Fred was given his own wading pool next to the founder’s office but spent most of his time waddling about the company’s halls, pooping in the cubicles and barking at employees he didn’t like, forcing Anahata’s engineers to purchase sound-reduction headphones so they could work undisturbed. Fred did as he pleased and, in doing so, impressed everyone with his stubborn refusal to change his ways.

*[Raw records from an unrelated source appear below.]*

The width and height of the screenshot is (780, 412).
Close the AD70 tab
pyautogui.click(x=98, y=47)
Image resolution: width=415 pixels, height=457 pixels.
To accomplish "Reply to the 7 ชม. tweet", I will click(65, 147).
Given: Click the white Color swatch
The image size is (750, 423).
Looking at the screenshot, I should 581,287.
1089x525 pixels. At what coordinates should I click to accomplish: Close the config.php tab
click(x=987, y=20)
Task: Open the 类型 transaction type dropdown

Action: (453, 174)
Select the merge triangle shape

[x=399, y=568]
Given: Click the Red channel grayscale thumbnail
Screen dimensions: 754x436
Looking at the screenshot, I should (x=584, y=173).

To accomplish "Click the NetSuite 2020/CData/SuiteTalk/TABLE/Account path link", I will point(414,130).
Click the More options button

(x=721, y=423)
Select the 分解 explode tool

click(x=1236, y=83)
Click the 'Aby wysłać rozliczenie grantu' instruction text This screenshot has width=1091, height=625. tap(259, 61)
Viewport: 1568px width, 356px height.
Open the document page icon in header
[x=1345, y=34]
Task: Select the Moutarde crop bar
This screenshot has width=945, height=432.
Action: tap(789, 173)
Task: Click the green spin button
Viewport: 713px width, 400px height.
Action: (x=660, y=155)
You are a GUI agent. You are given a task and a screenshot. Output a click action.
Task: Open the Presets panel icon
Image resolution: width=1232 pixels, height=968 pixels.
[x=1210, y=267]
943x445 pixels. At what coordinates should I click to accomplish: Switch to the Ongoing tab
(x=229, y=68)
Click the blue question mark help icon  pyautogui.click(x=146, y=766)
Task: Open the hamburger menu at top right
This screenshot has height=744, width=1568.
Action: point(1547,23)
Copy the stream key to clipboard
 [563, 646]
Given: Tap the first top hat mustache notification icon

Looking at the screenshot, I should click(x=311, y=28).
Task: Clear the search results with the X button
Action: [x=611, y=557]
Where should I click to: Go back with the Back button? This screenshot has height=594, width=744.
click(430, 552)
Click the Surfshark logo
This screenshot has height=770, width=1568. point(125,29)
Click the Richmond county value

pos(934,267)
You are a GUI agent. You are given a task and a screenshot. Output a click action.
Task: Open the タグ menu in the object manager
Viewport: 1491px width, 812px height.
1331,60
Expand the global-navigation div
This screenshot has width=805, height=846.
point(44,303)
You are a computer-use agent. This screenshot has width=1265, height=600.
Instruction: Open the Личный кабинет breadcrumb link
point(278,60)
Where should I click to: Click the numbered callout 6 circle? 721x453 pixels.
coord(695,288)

When Fred died of old age a few years later, all the employees gathered to pay their respects. During the dedication of a commemorative aquarium in the company’s main building, the founder of Anahata, a man named Bobby Bonilo, told his employees that it was Fred who had taught him how to run his company. Fred, he said, had proven that it was fine to have one eye and waddle if you were better than anyone else at doing those things.

No one understood the metaphor, but all the employees committed it to memory as important career advice.

The commemorative aquarium was soon filled with brightly colored fish and crustaceans, as well as a giant squid the founder flew back from a remote island in the Pacific. The squid wowed the crowd with its undulating arms, which extended almost the full length of the tank, and its chomping mouth, which tore apart most of the fish the moment they were dropped in the water.

Nearly a decade on, the squid is nearly the size of a school bus and the aquarium’s only remaining inhabitant. It floats in the central building of Anahata, today the world’s largest and most powerful technology company.


....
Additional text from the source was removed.